**输入:**
· · · · ·
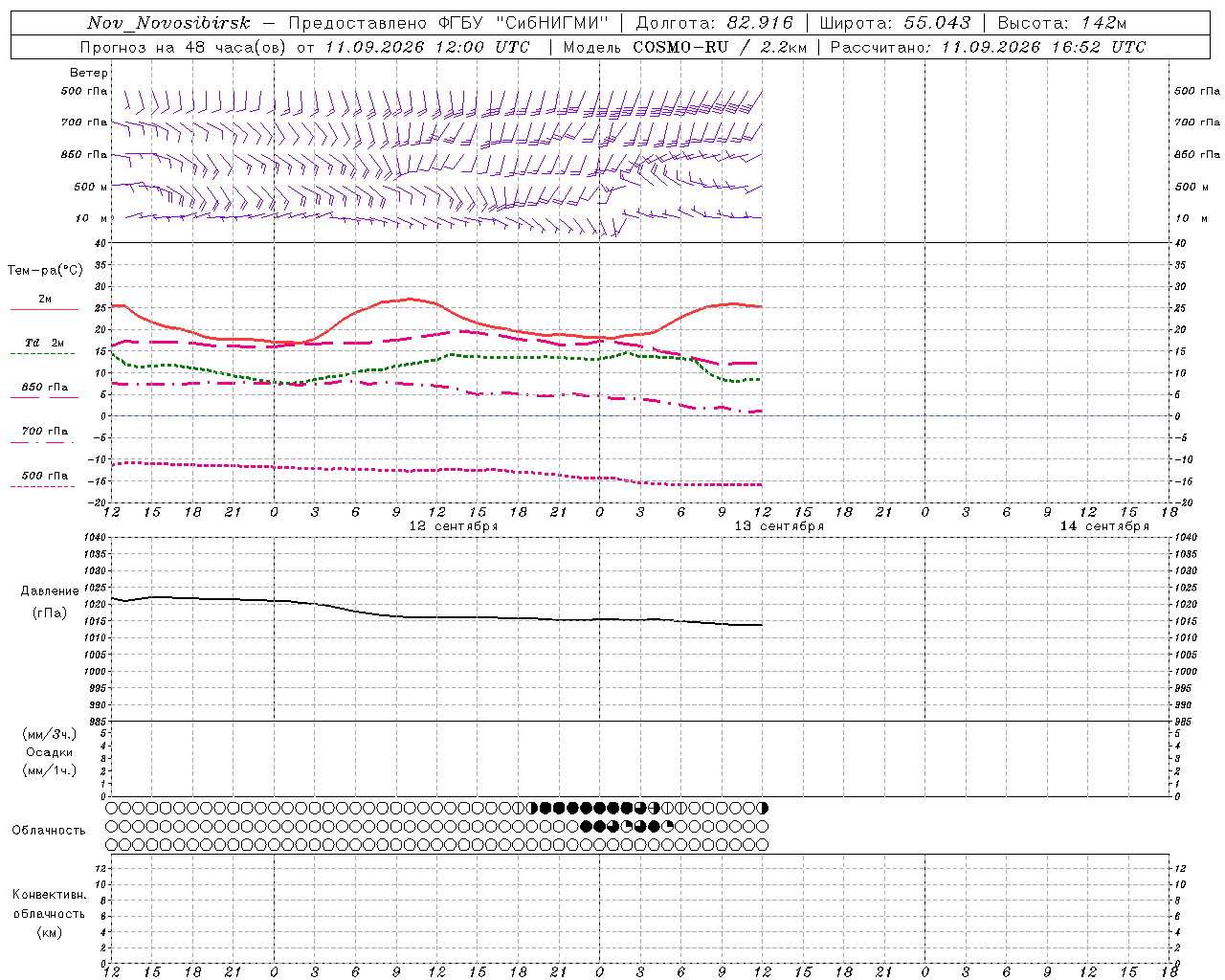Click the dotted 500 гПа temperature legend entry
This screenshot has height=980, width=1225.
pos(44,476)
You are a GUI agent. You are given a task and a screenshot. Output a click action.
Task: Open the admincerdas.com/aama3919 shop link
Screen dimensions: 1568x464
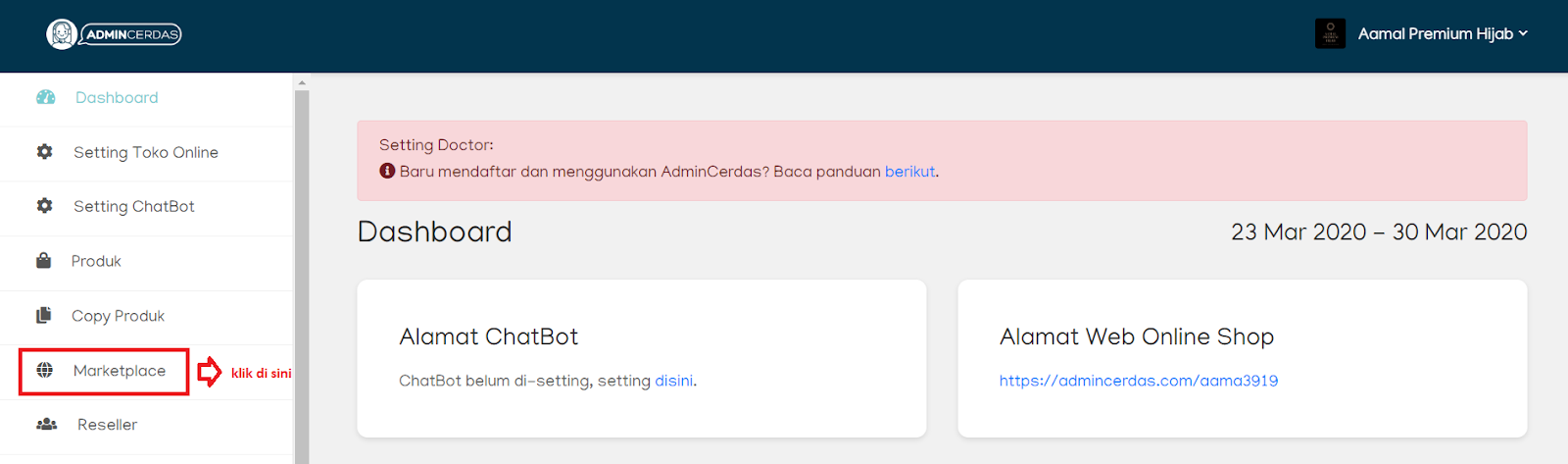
· · · · ·
**练习说明:** 请把上面的所有行以编号列表的形式列出，去掉空行，答案中不要包含图片。

**完整回答:**
1. Click the dotted 500 гПа temperature legend entry
2. This screenshot has height=980, width=1225.
3. pos(44,476)
4. You are a GUI agent. You are given a task and a screenshot. Output a click action.
5. Task: Open the admincerdas.com/aama3919 shop link
6. Screen dimensions: 1568x464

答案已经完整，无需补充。